Por su parte María jamás imaginó que Pedro llegara a construir una deidad sobre su insistida virginidad. Muchos años después, cuando su hijo había fallecido y los cristianos eran perseguidos, María se sorprendía de esta imagen que Pedro había construído en torno suyo.
Ya en los tiempos que Jesús predicaba, María y Magdalena compartían mucho tiempo juntas. Sus encuentros se acrecentaron luego de la muerte de su hijo. En varias oportunidades María le había confiado a Magdalena que “una cosa es que ella hubiera concebido en estado de gracia, otra que lo creyeran los seguidores cristianos; pero permanecer ad eternum en ese estado no le encontraba ningún sentido”.
Pero volviendo a Pedro, vivía atormentado de celos viscerales, de sentimientos de egoísmo tan enraizados que se apoderaban de él y lo oprimían. A duras penas podía controlarlos y sólo a costa de un esfuerzo que sólo Jesús conocía, luchaba contra ellos. Por esa razón su granítica tenacidad fue premiada por la bendición de su amigo el Nazareno quien permitía que siempre caminara a pocos pasos, mucho más cerca que los demás. Jesús comprendía su debilidad y su empeño, por eso - y a los ojos de los demás - se comportaba más permisivo con Pedro que con el resto.

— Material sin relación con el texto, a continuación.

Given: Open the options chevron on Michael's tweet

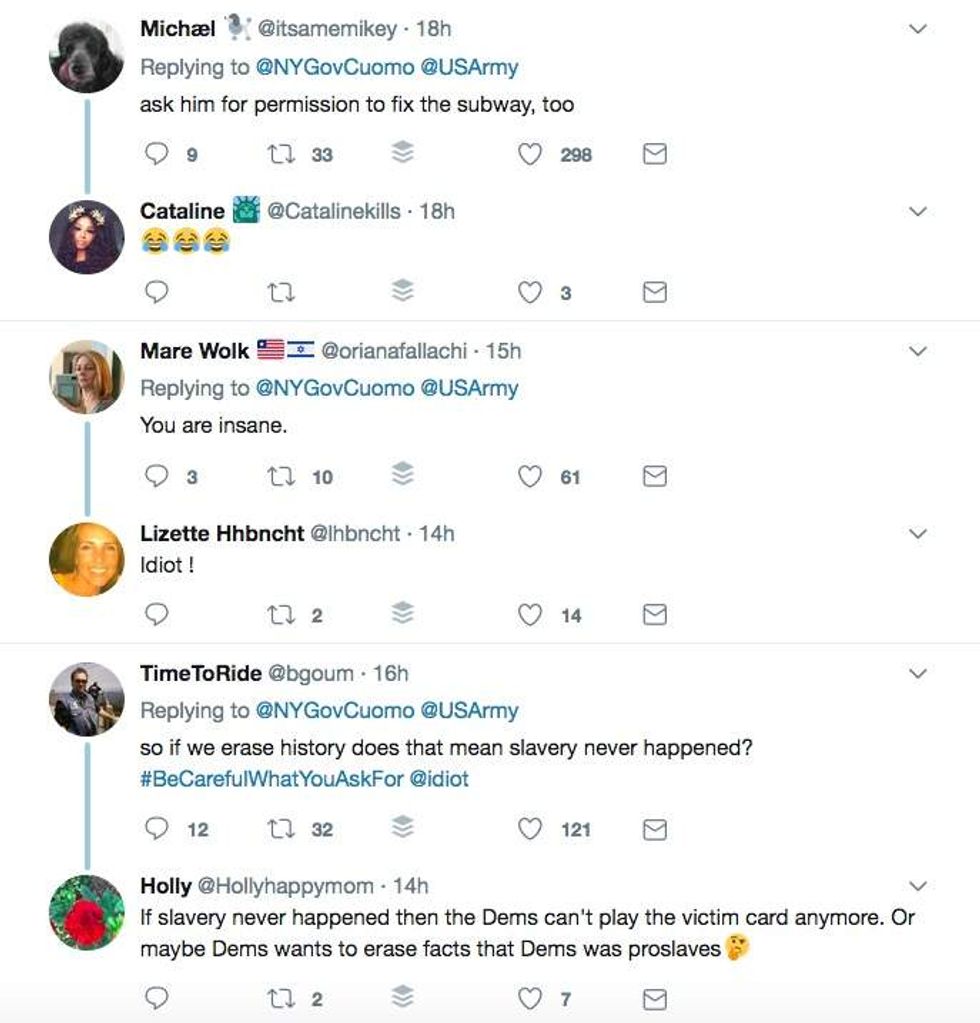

Los días transcurrían así, con Pedro como su más fiel seguidor y segunda voz indiscutida a la hora que replicar una enseñanza que su Maestro les regalara llena de simpleza y sentido común. Tal vez la diferencia entre las palabras de Jesús y las que repetía Pedro, cuando los apóstoles quedaban solos y él asumía un rol de líder, era la sonrisa y la tranquilidad que irradiaba cuando las pronunciaba el Maestro y el tono de ofuscación, en las del replicador. El Hijo invitaba con una convicción llena de paz y luz, en cambio “el heredero” exigía.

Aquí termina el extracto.